At Astoria, lumber jacks load the Foxley with a mountain of ice-rimed timber:  maximizing profit for the long run to Melbourne that caused Hayes  “fear for the ship’s safety because of the high deck load.”  Immediately out from the mouth of the Columbia, the overloaded ship ran into “one of the worst storms I have ever seen.” The ship creaked and groaned, wandering about the compass, taking breakers over the forecastle while alternately listing thirteen-degrees from one side to the other.  The storm blew at them all the way to Alenuihaha Channel between Maui and Hawaii – a wild ride, but at least the rain driven from the southwest  fell warm.

On the British Foxley, Hayes’ crew mates  include, “Spaniards, Germans, Turks, Greeks and so on.” Already, in 1910, the Germans keep to themselves and speak eagerly of the war certain to come between Britain and Germany. Herman, a sailor from Hamburg, explains their motivation: “Dey vas in our vay! Dey have all der goaling stations! Us? Ve has notting, only some poor golonies. We will beat dem, vill make der vorld all Cherman!” (Hayes’ quote.)

As the crew squabbles national allegiance and the officers repeat their dire warnings about the captain’s perfidy, Hayes  looks to the natural world.  He measures the visible tail on Halley’s comet at perhaps half a degree in length. “As it is not yet round the sun and consequently farther away than later, we may see more of it later on.”

Halley’s Comet, May 29 1910

After Hawaii, with the Pacific calmed to befit its name, Hayes took up quarters “under a boat on the poop.” Halley’s comet disappeared behind the sun but Achernar, Canopus, and the Southern Cross put on a show. “Stars of the second magnitude now appear larger than those of the first on land, for here there is no haze to break the nightly vista of the heavens.”

Sailing past the Ellice Islands (now Tuvalu), the Foxley continues its alternating thirteen-degree lists all the way to Newcastle, Australia where she hopes to take on more coal.  Newcastle has plenty of coal – and a long line of foreign vessels waiting out a coal-handlers strike in a swarm of biting flies. The Nanaimo’s coal will have to last until Melbourne; the skipper orders half speed to conserve fuel sailing around Wilson’s Promontory past “ghostlike eucalypts.”

National allegiances finally came to a boil at the first bar in Melbourne. When an Irish messboy entered the pub where the Germans had gathered, words flew and “the German took off his long uniform coat and his cap” preparing to mop up the Irishman. “The latter knocked him head over heels through a plate glass window, then reached for his assailant’s coat and cap and ran for it to the ship.
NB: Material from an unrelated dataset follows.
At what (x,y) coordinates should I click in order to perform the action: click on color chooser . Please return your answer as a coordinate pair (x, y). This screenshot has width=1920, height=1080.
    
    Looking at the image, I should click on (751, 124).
No hard feelings on the Irishman’s part, he was merely saving a shipmate’s clothing. The fight was merely a social interlude.”

Hayes liked the Foxley well enough but his contract said the captain would pay and discharge him at Melbourne. The chief engineer advises: “You had bloody well clear out of here, that blighter ‘ll never pay you off.” Echoed by the second mate: “If he tells the truth, it’s an error on his part. You’re definitely a part of the permanent crew of R.M.S. Foxley.” (Hayes’ quotes.)

When asked directly, “[The captain’s] face hardened. He is a man who has lost faith in his fellows, trusts no one, but has a semblance of honor still. He leaned forward as he spoke, gritting his teeth like a savage dog.” Saying: “I told you I was going to pay you off, and I will. But you’re the only one of these devils who gets a penny!” (Hayes’ quote.)


Collins Street Melbourne, circa 1890-1910

By two in the afternoon he’d been paid, accepted through immigration, and installed in a workingman’s hotel near the houses of Parliament. “I am eager to explore the city and its surroundings, to get a glimpse of Australia.”